10 thoughts on “C is for color

  1. Sorry to hear the Ruguso is a favorite of bugs. I know it is disease resistant and I am cursed with black spot. I was hoping Ruguso would solve that problem. Back to the drawing board.
    I am a big believer in PT and hope it helps David.


    • Patti, My Rugosa rose is NOT bothered by insects. FG article is misleading perhaps. Besides, the trick is to invite the birds which you do. The down side of the Rugosa for me is that I must wear very thick gloves to handle her. She is prickly.


  2. I won’t grow roses here, because I am afraid of the poison used on the plant to kill pests. A friend’s son got leukemia from their neighbor’s poison spray on roses.

    Sad that we all have so many medical appointments when we reach a certain age.


  3. Cloche hats are my favourite! If only I could wear one.

    Reading your post, I had several answers for this comment and then I got to the cloche hats bit and the rest went out of my mind.

    I’m much more frivolous than I thought I was 🙂


  4. Surely the rose is called ‘blanc’, because that’s what it is, namely white.

    When I first went to work I didn’t need to wear suits, ordinary dresses and skirts were allowed.
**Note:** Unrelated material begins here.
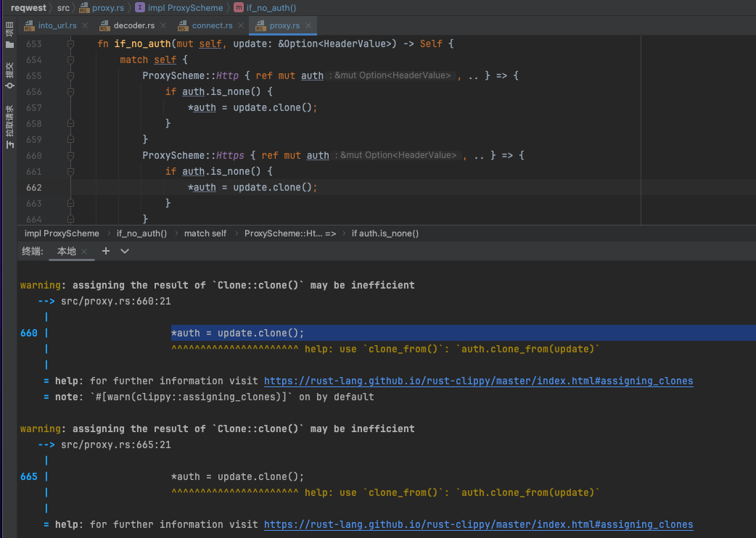Open the Commit tool window (提交)
This screenshot has height=538, width=756.
9,75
I even worked dressed in very colourful outfits in the seventies.

    I now what you mean about a diary full of medical appointments; we have tons between us. Very boring and time consuming. They mess up so many days when I would rather do something else.


  5. If I could grow roses I would want this one. And your photo captured the “purity” of the white marvelously. Too bad the camera couldn’t capture the scent. The “inappropriate ” office attire is a lot more interesting than what some youngsters consider appropriate these days.

    Hope the PT helps. And I just scheduled another’s doctor’s appointment, working around my therapy and his scarce availability. My sympathies to you as keeper of the schedule and to you, David, me and others who are either trying to refurbish our parts or are having to order new parts.